Thoughts on the arrival of winter.
The season’s barely arrived and I’ve already got a bad case of the winter blues. It’s snowed for three days and we’ve got about fifteen inches on the ground – my hopes of a snowless winter are dashed. All I can do now is bide my time working and dream of adventures to come.
We’ve booked a brief ‘retreat’ at Cape Cod for the latter part of January, so I can at least look forward to that reprieve from my long, dark winter of toil. If the winter is hard, and the snow continues to fall, maybe we’ll be treated to some feathered visitors from the north, driven south by the storms. I wouldn’t wish hardship on the birds for my entertainment, but the weather is clearly beyond my control (witness the unwanted piles of snow).

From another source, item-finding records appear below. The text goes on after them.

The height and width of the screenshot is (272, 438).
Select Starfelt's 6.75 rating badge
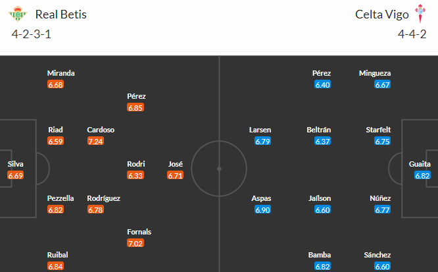(382, 141)

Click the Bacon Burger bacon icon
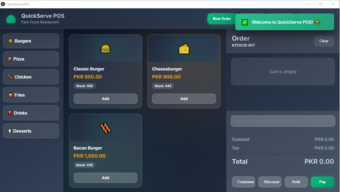[x=105, y=128]
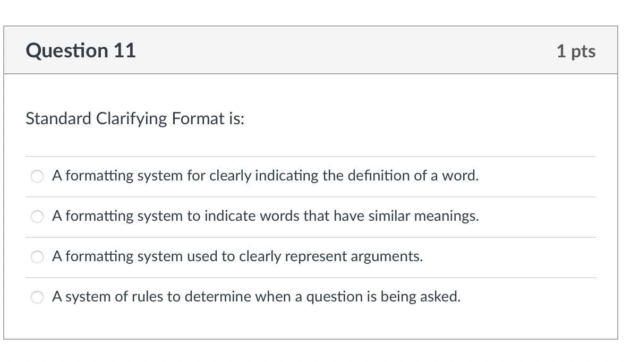
Task: Click the divider line below the question prompt
Action: click(x=310, y=156)
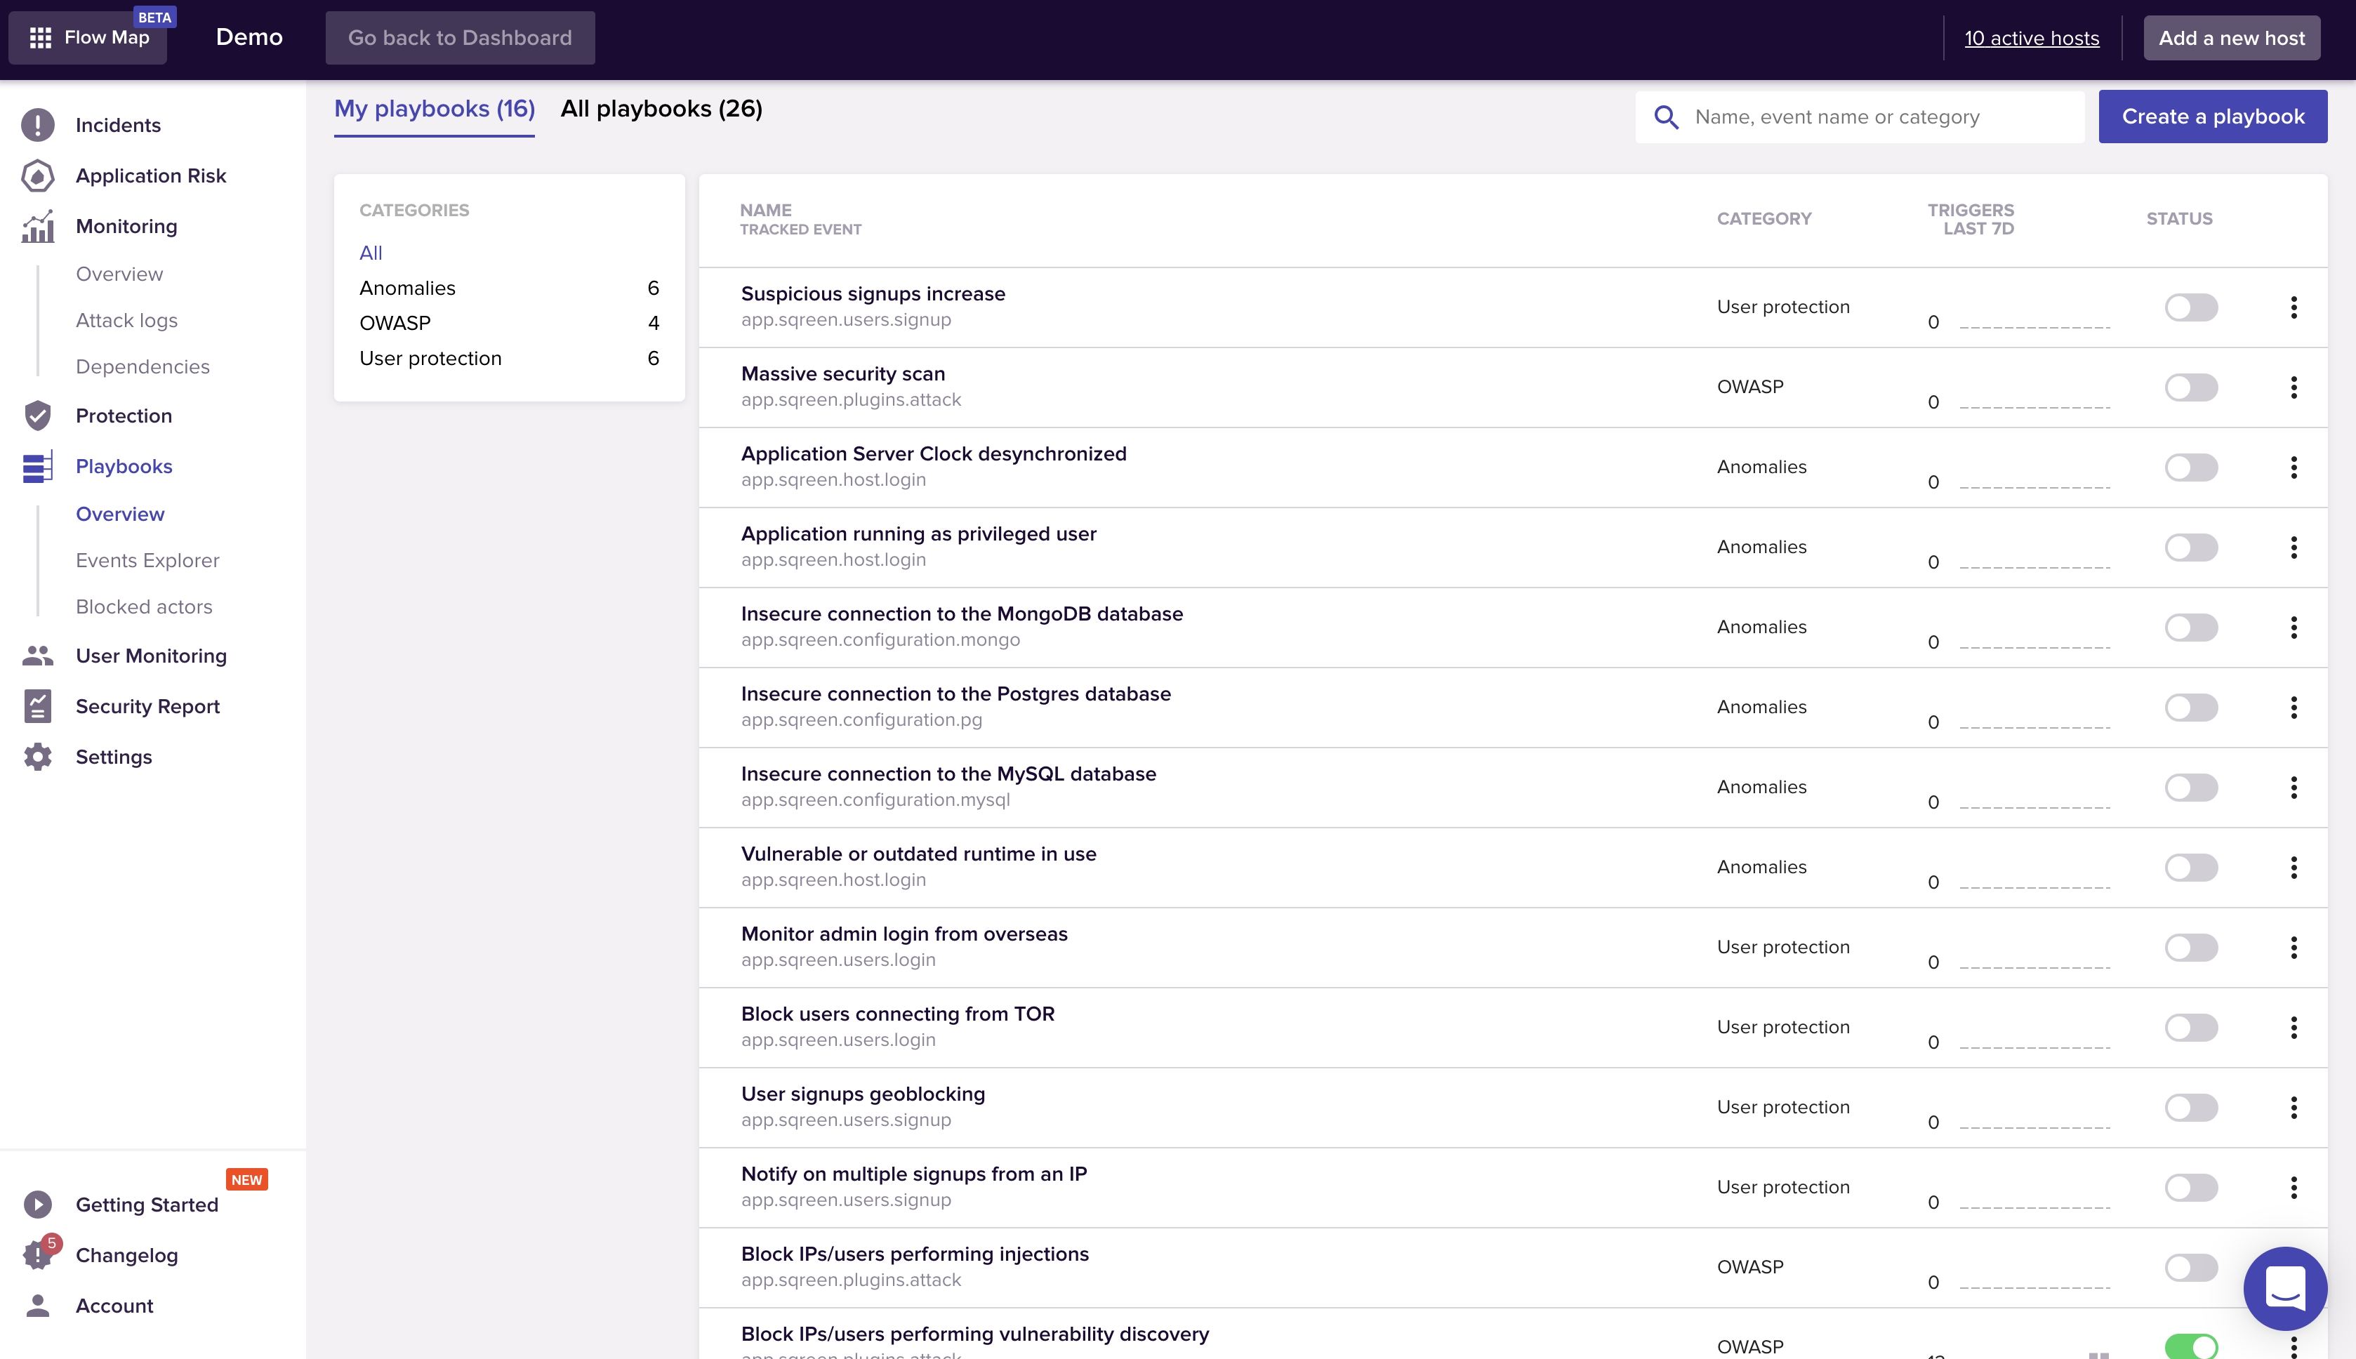Click the Monitoring chart icon
Screen dimensions: 2356x1359
click(x=37, y=226)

I plan to spend my time while we’re at the Cape doing the things that tend to get squeezed out when we’re at home – birding, photography and writing. I’m hoping that the weather will allow me to do a little bit of bicycling too. Usually the coast is less snow-bound than the hill country where we live.

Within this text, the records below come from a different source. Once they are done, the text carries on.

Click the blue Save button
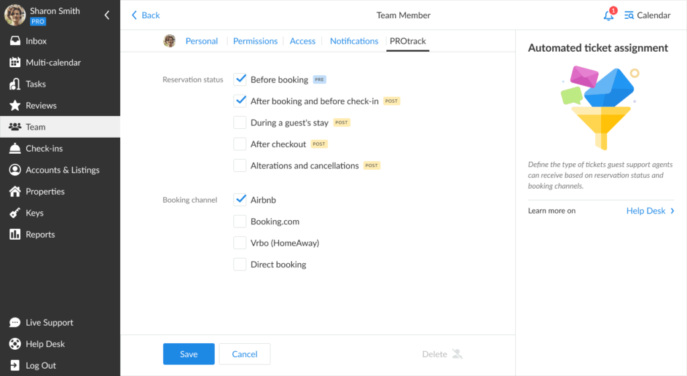Viewport: 687px width, 376px height. tap(189, 354)
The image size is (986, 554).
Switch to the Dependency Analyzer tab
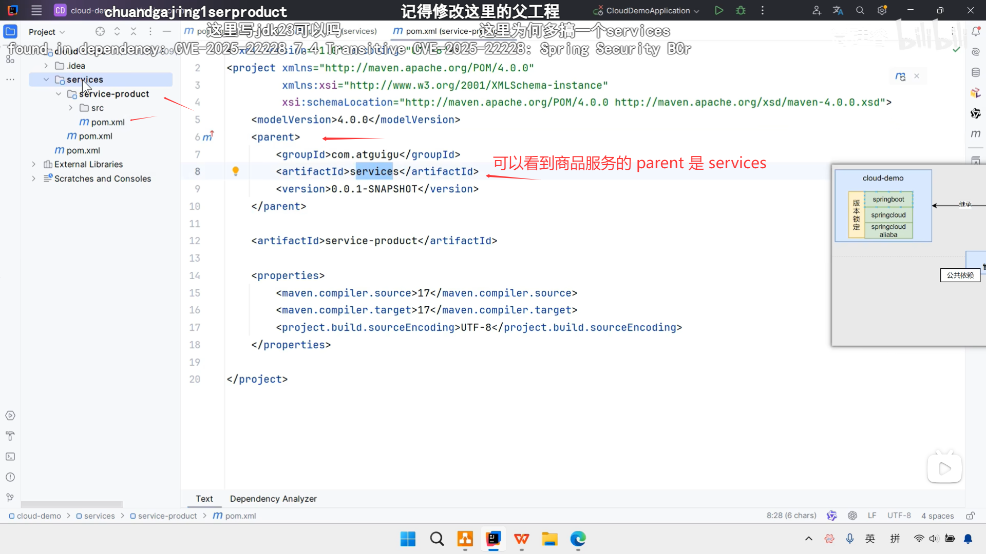point(273,499)
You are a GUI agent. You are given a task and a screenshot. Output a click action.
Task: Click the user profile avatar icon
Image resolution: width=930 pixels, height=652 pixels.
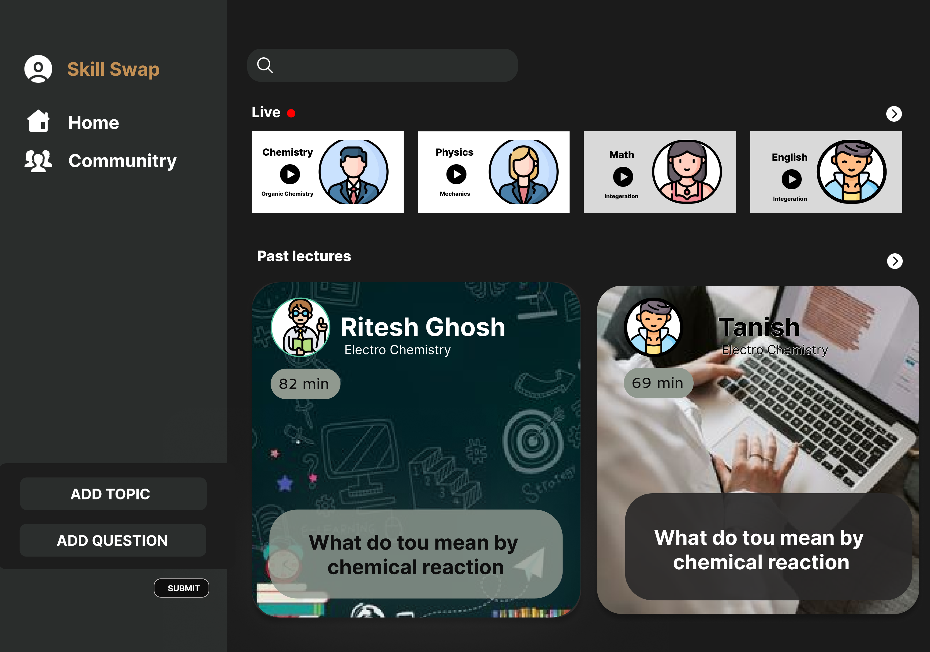(x=38, y=69)
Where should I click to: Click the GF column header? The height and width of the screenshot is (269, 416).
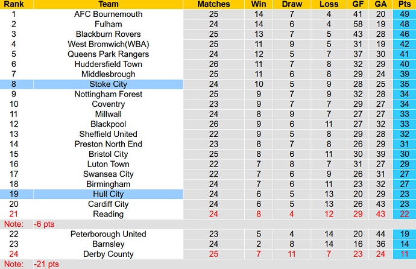358,4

Our last mid-winter trip to the Cape, in February of 2003 didn’t hold to that pattern though. We drove down in a blizzard which doubled the normal three hour drive time. Despite the snowy conditions, we had an enjoyable week. Denied cycling opportunities, I did some cross-country skiing in Nickerson State Park and on Nauset Beach. Skiing on the beach was particularly memorable.
Winter serves two useful purposes for me: it promotes gainful productivity, and it provides a contrast to the other three seasons which heightens my appreciation of them. The winter can also be quite beautiful, of course. I enjoy the hushed stillness of snow-filled woods, and I appreciate the metamorphosis that occurs in some of my favorite haunts.
There’s a brook not far from our house that I’ve visited and photographed under many conditions and in every season. It has a beautiful gorge, with a series of waterfalls. Like all brooks, it is constantly changing, from a raging torrent in the spring melt or after a heavy storm, to a mild trickle during a dry period. During the winter, the clutter of the surrounding forest floor is blanketed in white and the waterfalls flow half-hidden behind a veil of ice. On a sunny winter day, the normally dusky north-facing slope down which the brook flows, is fairly bathed in sunlight, due to the lack of leaves on the trees.
On one visit to the gorge on a winter’s day a couple of years ago, I discovered miniature ice formations that had been deposited on the underside of a rock shelf by the brook. I suspect the brook had been running higher and had frozen to the rock, then, as the water level subsided, the frozen formations had followed, creating interesting ball-like icicles. I spent quite some time trying to photograph the ice in just the right light. Its location in a crevice under a rock made the sunlit opportunities fleeting, adding a sporting challenge to the whole endeavor.
Another place that I’ve visited numerous times and continue to be drawn to are the Arches – a series of 1840′s vintage stone railroad bridges, mostly abandoned, that are located on a remote stretch of river a few miles from our home. They are beautiful at any time of year, but they seem particularly well suited to winter. The simple color palette compliments the grays of the quarried stone block. The silence of the season – even muffling the normally ebullient river – seems to pay tribute to the proud heritage of the structures, and the craftsmanship and toil of the men that built them.
The solstice has arrived, the longest night of the year with it. With that hopeful observation, I’ll tend to my business and cultivate my plans for the warmer weather to come. Through the long winter months, I’ll try to remember the fortunes of those in more northern regions than I, who have longer to wait for the warm sun and green grass of spring.